Reproduce verbatim the items from the line containing "Find the location of a particular element. The height" through the line containing "at (484, 824).", and nothing else.

** start Raw records **

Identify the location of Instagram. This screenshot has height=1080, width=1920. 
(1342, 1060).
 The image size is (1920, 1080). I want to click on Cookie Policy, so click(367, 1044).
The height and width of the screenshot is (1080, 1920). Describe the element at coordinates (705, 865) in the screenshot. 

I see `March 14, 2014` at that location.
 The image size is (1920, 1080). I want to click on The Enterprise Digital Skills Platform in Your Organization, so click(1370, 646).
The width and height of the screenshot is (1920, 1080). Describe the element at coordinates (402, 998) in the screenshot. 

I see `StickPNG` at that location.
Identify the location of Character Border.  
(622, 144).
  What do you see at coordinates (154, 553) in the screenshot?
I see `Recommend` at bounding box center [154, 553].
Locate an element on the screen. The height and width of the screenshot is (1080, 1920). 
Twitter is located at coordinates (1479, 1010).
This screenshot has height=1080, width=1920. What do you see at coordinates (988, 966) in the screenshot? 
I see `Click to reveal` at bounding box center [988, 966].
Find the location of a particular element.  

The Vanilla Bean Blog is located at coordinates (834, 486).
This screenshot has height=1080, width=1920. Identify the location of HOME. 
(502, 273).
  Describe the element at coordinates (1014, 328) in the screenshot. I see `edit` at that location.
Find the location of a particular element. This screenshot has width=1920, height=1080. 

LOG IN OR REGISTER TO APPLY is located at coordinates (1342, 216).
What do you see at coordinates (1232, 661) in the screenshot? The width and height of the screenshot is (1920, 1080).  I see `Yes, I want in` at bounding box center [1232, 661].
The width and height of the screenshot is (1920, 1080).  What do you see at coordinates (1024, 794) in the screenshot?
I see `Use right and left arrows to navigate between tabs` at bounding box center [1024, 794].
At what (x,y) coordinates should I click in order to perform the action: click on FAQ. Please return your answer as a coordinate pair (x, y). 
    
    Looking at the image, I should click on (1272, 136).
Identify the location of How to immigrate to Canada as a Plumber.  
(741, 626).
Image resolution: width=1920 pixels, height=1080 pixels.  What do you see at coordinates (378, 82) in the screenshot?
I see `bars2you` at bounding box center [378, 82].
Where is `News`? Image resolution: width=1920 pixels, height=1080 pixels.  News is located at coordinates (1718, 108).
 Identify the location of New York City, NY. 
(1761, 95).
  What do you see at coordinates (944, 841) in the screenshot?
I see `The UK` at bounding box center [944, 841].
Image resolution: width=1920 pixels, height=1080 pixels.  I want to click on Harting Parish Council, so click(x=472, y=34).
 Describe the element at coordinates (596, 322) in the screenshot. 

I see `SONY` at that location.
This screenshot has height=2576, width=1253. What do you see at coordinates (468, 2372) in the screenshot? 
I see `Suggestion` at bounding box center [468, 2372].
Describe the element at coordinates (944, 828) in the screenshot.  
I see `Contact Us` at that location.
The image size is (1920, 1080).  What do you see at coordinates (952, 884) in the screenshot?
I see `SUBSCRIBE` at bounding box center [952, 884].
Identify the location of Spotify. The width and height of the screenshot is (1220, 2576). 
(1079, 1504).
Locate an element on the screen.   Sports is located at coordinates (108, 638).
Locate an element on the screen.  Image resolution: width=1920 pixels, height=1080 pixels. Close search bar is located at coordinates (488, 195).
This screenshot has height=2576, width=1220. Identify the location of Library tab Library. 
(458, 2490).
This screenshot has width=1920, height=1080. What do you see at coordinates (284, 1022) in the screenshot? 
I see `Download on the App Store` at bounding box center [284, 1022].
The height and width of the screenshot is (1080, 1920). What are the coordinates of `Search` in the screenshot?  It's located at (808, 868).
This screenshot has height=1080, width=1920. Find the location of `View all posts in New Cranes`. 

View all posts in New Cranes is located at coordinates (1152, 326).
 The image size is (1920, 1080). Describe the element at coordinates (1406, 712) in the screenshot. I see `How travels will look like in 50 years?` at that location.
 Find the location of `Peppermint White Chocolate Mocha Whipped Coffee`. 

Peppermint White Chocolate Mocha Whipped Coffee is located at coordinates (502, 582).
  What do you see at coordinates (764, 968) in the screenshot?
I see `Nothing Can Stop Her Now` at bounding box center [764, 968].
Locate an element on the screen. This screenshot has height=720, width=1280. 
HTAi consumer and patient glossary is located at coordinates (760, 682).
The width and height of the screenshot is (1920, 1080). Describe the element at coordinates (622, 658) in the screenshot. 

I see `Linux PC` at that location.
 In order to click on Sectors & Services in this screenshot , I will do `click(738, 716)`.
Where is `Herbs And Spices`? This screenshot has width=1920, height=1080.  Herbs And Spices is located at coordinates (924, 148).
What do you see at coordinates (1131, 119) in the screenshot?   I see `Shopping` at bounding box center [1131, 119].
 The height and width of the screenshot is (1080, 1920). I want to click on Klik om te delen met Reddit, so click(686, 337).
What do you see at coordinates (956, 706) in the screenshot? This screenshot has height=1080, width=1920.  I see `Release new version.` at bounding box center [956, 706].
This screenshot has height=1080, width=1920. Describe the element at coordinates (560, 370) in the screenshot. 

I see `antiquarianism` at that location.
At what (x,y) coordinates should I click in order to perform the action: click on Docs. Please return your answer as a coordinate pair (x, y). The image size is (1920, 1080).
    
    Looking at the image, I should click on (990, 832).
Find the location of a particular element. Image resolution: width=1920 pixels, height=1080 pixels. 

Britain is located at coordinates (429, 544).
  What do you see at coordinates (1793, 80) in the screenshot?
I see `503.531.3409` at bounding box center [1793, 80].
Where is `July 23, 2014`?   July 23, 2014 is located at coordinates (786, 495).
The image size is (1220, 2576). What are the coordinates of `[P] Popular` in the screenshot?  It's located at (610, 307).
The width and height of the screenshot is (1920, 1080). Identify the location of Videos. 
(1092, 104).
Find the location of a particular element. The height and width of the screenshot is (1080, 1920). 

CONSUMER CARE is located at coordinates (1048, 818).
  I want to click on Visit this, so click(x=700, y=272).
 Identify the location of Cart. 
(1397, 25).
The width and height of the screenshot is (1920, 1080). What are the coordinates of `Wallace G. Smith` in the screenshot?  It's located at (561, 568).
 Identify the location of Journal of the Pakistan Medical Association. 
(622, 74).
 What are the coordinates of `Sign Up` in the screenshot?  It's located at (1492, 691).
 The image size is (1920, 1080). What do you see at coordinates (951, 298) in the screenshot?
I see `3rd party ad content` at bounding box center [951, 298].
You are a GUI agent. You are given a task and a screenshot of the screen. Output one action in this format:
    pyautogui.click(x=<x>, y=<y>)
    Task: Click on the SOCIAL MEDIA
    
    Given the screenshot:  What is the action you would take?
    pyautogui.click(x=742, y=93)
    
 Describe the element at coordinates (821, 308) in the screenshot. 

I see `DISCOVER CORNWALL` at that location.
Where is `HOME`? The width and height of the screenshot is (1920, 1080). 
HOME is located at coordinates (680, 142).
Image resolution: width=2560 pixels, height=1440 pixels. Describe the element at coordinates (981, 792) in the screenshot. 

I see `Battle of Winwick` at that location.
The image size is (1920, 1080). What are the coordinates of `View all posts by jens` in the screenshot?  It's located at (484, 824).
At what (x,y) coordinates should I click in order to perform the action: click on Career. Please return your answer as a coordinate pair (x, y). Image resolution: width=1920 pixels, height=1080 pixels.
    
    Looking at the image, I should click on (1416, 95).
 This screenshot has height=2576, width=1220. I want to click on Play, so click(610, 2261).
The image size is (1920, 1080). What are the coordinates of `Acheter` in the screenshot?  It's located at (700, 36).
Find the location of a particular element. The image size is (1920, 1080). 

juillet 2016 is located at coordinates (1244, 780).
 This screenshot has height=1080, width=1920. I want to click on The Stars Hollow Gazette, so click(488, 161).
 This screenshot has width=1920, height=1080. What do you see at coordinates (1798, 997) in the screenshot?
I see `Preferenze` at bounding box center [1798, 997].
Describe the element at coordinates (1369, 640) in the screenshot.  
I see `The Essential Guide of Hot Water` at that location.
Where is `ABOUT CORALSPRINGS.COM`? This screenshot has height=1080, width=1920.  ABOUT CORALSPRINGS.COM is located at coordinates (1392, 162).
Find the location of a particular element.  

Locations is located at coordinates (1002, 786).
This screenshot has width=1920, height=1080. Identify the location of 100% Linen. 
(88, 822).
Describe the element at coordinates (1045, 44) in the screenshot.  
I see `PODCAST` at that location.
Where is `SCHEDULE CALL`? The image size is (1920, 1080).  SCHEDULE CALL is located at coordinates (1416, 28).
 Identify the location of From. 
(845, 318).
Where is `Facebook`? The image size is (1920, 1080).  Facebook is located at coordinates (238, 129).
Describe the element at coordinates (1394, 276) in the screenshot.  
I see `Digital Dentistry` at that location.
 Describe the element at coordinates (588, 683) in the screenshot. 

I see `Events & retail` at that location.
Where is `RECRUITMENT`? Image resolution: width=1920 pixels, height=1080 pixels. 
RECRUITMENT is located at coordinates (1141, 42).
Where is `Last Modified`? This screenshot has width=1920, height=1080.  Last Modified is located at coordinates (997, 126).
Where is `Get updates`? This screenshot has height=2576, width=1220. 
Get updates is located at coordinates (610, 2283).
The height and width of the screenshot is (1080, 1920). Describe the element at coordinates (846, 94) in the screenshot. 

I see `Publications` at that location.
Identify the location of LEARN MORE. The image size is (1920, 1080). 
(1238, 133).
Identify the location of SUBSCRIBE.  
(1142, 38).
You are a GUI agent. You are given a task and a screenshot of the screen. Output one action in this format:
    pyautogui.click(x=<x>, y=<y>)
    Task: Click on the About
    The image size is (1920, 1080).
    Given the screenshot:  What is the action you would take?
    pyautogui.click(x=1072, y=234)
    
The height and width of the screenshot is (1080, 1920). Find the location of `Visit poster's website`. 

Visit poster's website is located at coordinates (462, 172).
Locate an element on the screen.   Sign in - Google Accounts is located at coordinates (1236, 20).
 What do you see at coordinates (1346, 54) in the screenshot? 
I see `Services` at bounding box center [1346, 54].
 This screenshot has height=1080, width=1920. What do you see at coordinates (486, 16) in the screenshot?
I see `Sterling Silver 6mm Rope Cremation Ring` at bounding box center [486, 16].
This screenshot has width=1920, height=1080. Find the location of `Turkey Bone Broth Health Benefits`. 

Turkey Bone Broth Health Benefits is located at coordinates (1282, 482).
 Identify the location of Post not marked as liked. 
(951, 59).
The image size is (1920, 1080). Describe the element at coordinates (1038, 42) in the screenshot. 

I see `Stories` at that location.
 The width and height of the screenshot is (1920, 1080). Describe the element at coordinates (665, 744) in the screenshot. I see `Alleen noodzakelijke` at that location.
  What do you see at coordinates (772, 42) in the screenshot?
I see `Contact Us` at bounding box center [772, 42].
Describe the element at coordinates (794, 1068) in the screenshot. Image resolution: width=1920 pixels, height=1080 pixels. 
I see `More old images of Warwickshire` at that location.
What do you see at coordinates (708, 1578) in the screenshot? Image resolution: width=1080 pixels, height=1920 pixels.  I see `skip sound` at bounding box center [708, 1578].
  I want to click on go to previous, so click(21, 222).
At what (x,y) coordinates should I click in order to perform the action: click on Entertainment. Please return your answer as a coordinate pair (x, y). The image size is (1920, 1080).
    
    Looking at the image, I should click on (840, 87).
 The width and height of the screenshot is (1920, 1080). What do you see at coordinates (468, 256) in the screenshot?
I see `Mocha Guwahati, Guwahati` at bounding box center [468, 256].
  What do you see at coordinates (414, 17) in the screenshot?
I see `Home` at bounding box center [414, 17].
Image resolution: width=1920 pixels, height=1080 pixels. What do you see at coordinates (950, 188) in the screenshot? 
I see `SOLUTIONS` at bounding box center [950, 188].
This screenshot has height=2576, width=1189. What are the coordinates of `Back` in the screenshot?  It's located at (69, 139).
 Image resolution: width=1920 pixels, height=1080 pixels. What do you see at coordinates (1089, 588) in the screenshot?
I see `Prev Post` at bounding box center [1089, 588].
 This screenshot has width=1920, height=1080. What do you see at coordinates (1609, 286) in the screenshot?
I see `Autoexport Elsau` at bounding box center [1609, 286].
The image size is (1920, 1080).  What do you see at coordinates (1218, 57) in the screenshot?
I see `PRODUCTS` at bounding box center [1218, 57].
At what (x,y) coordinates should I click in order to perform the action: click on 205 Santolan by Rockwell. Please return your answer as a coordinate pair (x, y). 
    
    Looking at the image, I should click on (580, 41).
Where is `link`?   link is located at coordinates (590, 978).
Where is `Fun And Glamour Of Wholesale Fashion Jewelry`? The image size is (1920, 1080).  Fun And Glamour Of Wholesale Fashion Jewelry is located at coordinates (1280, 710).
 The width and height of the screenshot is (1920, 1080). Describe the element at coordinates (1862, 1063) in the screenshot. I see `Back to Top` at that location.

** end Raw records **

Answer below:
Find the location of a particular element. The height and width of the screenshot is (1080, 1920). 

CONSUMER CARE is located at coordinates (1048, 818).
  I want to click on Visit this, so click(x=700, y=272).
 Identify the location of Cart. 
(1397, 25).
The width and height of the screenshot is (1920, 1080). What are the coordinates of `Wallace G. Smith` in the screenshot?  It's located at (561, 568).
 Identify the location of Journal of the Pakistan Medical Association. 
(622, 74).
 What are the coordinates of `Sign Up` in the screenshot?  It's located at (1492, 691).
 The image size is (1920, 1080). What do you see at coordinates (951, 298) in the screenshot?
I see `3rd party ad content` at bounding box center [951, 298].
You are a GUI agent. You are given a task and a screenshot of the screen. Output one action in this format:
    pyautogui.click(x=<x>, y=<y>)
    Task: Click on the SOCIAL MEDIA
    
    Given the screenshot:  What is the action you would take?
    pyautogui.click(x=742, y=93)
    
 Describe the element at coordinates (821, 308) in the screenshot. 

I see `DISCOVER CORNWALL` at that location.
Where is `HOME`? The width and height of the screenshot is (1920, 1080). 
HOME is located at coordinates (680, 142).
Image resolution: width=2560 pixels, height=1440 pixels. Describe the element at coordinates (981, 792) in the screenshot. 

I see `Battle of Winwick` at that location.
The image size is (1920, 1080). What are the coordinates of `View all posts by jens` in the screenshot?  It's located at (484, 824).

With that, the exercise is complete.